(Recorded data)
[Start of Attachment]

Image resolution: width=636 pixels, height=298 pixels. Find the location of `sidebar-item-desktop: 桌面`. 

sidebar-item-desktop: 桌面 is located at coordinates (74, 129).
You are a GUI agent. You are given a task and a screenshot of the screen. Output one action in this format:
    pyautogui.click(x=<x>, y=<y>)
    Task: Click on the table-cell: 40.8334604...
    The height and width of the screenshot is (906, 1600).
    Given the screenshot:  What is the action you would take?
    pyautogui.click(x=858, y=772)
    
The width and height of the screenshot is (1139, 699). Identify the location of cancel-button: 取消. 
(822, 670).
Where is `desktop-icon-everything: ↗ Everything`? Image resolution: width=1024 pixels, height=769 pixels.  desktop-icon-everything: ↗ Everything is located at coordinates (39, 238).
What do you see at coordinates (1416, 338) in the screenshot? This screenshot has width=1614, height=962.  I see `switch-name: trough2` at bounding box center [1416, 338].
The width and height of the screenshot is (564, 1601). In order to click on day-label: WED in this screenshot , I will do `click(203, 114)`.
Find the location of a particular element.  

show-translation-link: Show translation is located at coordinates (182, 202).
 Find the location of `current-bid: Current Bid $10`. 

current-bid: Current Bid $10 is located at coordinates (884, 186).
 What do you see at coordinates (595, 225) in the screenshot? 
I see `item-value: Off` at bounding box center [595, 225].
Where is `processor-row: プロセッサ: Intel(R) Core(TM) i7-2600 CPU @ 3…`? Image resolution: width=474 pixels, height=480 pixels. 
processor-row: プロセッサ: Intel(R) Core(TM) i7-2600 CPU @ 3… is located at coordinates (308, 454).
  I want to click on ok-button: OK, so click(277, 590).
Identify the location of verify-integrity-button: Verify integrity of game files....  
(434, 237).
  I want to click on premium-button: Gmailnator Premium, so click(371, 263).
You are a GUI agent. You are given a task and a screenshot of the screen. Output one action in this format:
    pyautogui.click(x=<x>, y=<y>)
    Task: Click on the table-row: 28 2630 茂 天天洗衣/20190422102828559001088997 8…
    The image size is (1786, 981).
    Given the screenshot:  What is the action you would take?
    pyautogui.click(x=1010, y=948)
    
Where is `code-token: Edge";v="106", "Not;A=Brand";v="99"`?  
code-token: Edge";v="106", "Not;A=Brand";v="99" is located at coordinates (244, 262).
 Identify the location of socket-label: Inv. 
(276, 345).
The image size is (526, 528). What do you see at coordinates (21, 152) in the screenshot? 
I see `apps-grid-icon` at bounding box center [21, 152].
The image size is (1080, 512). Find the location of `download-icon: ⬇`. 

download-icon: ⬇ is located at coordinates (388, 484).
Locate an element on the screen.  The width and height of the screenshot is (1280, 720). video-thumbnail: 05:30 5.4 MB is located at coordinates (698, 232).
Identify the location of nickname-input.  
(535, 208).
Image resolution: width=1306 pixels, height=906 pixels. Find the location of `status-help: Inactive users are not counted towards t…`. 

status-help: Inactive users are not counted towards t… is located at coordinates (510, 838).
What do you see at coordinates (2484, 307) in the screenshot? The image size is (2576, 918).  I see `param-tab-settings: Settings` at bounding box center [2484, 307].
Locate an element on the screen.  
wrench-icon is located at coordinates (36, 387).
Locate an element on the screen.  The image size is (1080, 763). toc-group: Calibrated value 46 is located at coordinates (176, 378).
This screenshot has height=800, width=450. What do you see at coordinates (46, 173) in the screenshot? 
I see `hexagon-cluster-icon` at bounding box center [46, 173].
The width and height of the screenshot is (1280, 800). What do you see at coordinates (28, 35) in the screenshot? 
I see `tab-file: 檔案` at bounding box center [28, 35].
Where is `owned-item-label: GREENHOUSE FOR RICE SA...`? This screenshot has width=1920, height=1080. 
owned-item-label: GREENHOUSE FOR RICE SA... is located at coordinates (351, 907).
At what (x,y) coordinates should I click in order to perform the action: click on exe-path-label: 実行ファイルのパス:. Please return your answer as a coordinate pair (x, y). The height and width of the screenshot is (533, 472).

[End of Attachment]

**WHAT IS EXPECTED**
Reproduce all of the lines above, renaming every occurrence of "Image resolution" to "Screen resolution" and leaving everything else unchanged.

**ANSWER TO THIS EXERCISE**
Screen resolution: width=636 pixels, height=298 pixels. Find the location of `sidebar-item-desktop: 桌面`. 

sidebar-item-desktop: 桌面 is located at coordinates (74, 129).
You are a GUI agent. You are given a task and a screenshot of the screen. Output one action in this format:
    pyautogui.click(x=<x>, y=<y>)
    Task: Click on the table-cell: 40.8334604...
    The height and width of the screenshot is (906, 1600).
    Given the screenshot:  What is the action you would take?
    pyautogui.click(x=858, y=772)
    
The width and height of the screenshot is (1139, 699). Identify the location of cancel-button: 取消. 
(822, 670).
Where is `desktop-icon-everything: ↗ Everything`? Screen resolution: width=1024 pixels, height=769 pixels.  desktop-icon-everything: ↗ Everything is located at coordinates (39, 238).
What do you see at coordinates (1416, 338) in the screenshot? This screenshot has width=1614, height=962.  I see `switch-name: trough2` at bounding box center [1416, 338].
The width and height of the screenshot is (564, 1601). In order to click on day-label: WED in this screenshot , I will do `click(203, 114)`.
Find the location of a particular element.  

show-translation-link: Show translation is located at coordinates (182, 202).
 Find the location of `current-bid: Current Bid $10`. 

current-bid: Current Bid $10 is located at coordinates (884, 186).
 What do you see at coordinates (595, 225) in the screenshot? 
I see `item-value: Off` at bounding box center [595, 225].
Where is `processor-row: プロセッサ: Intel(R) Core(TM) i7-2600 CPU @ 3…`? Screen resolution: width=474 pixels, height=480 pixels. 
processor-row: プロセッサ: Intel(R) Core(TM) i7-2600 CPU @ 3… is located at coordinates (308, 454).
  I want to click on ok-button: OK, so click(277, 590).
Identify the location of verify-integrity-button: Verify integrity of game files....  
(434, 237).
  I want to click on premium-button: Gmailnator Premium, so click(371, 263).
You are a GUI agent. You are given a task and a screenshot of the screen. Output one action in this format:
    pyautogui.click(x=<x>, y=<y>)
    Task: Click on the table-row: 28 2630 茂 天天洗衣/20190422102828559001088997 8…
    The image size is (1786, 981).
    Given the screenshot:  What is the action you would take?
    pyautogui.click(x=1010, y=948)
    
Where is `code-token: Edge";v="106", "Not;A=Brand";v="99"`?  
code-token: Edge";v="106", "Not;A=Brand";v="99" is located at coordinates (244, 262).
 Identify the location of socket-label: Inv. 
(276, 345).
The image size is (526, 528). What do you see at coordinates (21, 152) in the screenshot? 
I see `apps-grid-icon` at bounding box center [21, 152].
The image size is (1080, 512). Find the location of `download-icon: ⬇`. 

download-icon: ⬇ is located at coordinates (388, 484).
Locate an element on the screen.  The width and height of the screenshot is (1280, 720). video-thumbnail: 05:30 5.4 MB is located at coordinates (698, 232).
Identify the location of nickname-input.  
(535, 208).
Screen resolution: width=1306 pixels, height=906 pixels. Find the location of `status-help: Inactive users are not counted towards t…`. 

status-help: Inactive users are not counted towards t… is located at coordinates (510, 838).
What do you see at coordinates (2484, 307) in the screenshot? The image size is (2576, 918).  I see `param-tab-settings: Settings` at bounding box center [2484, 307].
Locate an element on the screen.  
wrench-icon is located at coordinates (36, 387).
Locate an element on the screen.  The image size is (1080, 763). toc-group: Calibrated value 46 is located at coordinates (176, 378).
This screenshot has height=800, width=450. What do you see at coordinates (46, 173) in the screenshot? 
I see `hexagon-cluster-icon` at bounding box center [46, 173].
The width and height of the screenshot is (1280, 800). What do you see at coordinates (28, 35) in the screenshot? 
I see `tab-file: 檔案` at bounding box center [28, 35].
Where is `owned-item-label: GREENHOUSE FOR RICE SA...`? This screenshot has width=1920, height=1080. 
owned-item-label: GREENHOUSE FOR RICE SA... is located at coordinates (351, 907).
At what (x,y) coordinates should I click in order to perform the action: click on exe-path-label: 実行ファイルのパス:. Please return your answer as a coordinate pair (x, y). The height and width of the screenshot is (533, 472).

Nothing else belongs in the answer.